La question de l’effectivité de la protection des intérêts de l’accédant au stade du financement de l’immeuble à construire prend encore une résonnance particulière lorsque l’on envisage le mécanisme de la garantie intrinsèque d’achèvement. En effet, il ne s’agit pas exactement d’une véritable garantie mais plutôt « d’une dispense de garantie ». Ici, le contrat de vente ne peut être conclu avant que les travaux aient atteint un certain degré d’avancement dans des conditions financières spécifiques. La protection de l’accédant est donc liée à l’état d’avancement et de financement des travaux au moment de la conclusion du contrat de vente. Ainsi, l’article R. 261-18 du CCH dispose en son alinéa premier que, « la garantie d’achèvement résulte de l’existence de conditions propres à l’opération lorsque cette dernière répond (…) » à certaines conditions d’avancement et de financement qui laisse présumer que l’immeuble sera effectivement achevé.
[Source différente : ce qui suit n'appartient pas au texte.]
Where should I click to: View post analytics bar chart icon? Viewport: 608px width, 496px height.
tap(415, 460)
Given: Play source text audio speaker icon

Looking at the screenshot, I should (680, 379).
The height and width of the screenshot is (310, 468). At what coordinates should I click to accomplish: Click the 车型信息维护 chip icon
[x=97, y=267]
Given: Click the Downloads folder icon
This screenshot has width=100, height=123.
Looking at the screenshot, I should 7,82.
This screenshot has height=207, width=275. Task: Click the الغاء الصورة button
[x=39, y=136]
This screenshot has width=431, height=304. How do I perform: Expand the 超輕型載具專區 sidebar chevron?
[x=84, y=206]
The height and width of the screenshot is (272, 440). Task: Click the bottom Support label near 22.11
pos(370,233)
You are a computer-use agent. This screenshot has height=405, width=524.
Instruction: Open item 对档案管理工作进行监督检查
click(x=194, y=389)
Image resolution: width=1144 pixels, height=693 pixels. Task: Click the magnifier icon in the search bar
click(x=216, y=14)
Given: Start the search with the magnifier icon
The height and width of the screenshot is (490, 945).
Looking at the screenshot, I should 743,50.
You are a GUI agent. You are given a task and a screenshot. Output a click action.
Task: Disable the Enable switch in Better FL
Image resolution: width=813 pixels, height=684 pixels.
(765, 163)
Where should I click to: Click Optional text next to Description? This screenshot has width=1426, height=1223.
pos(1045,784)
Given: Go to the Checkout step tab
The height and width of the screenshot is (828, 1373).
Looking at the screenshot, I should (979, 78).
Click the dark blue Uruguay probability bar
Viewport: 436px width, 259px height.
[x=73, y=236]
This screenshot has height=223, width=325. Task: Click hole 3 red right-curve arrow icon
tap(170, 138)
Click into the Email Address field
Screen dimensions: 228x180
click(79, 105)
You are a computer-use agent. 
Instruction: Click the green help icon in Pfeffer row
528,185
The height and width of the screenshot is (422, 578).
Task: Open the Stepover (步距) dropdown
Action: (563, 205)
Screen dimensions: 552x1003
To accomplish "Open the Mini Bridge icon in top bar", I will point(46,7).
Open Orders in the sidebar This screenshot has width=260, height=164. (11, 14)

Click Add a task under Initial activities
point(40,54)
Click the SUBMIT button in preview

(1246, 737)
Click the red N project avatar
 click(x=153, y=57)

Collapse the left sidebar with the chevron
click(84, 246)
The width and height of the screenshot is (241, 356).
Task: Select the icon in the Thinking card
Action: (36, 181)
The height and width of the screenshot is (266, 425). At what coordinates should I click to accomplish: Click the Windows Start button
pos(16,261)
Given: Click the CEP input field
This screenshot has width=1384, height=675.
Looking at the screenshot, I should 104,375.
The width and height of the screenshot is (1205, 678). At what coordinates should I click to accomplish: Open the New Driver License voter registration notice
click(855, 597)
La garantie intrinsèque est davantage une probabilité d’achèvement de l’immeuble qu’une véritable garantie accordée à l’acquéreur, la protection qu’elle assure n’en est pas pour autant totalement aléatoire. En effet, dans les situations visées à l’article R. 261-18 du CCH il existe une « quasi-certitude d’achèvement de l’immeuble de nature à offrir une assurance suffisante à l’acquéreur pour permettre la conclusion de la vente » sans autre garantie. Les garde-fous ajoutés par le décret à l’article R. 261-18-1 renforcent encore l’encadrement de l’opération et la protection des intérêts financiers des accédants. En outre, le formalisme attaché à cette garantie intrinsèque impose que l’acquéreur reconnaisse expressément être averti du type de garantie fournie et que le vendeur tienne à sa disposition la justification de la réunion des conditions de cette garantie. On peut donc considérer que dans l’hypothèse de la garantie intrinsèque d’achèvement, la sécurisation financière de l’opération est assurée à la fois par un état intrinsèque d’avancement et de financement du chantier de nature à garantir l’achèvement de la construction et par un encadrement strict des paiements fixant des plafonds intermédiaires de versement plus contraignants que la seule grille des paiements de l’article R. 261-14 du CCH.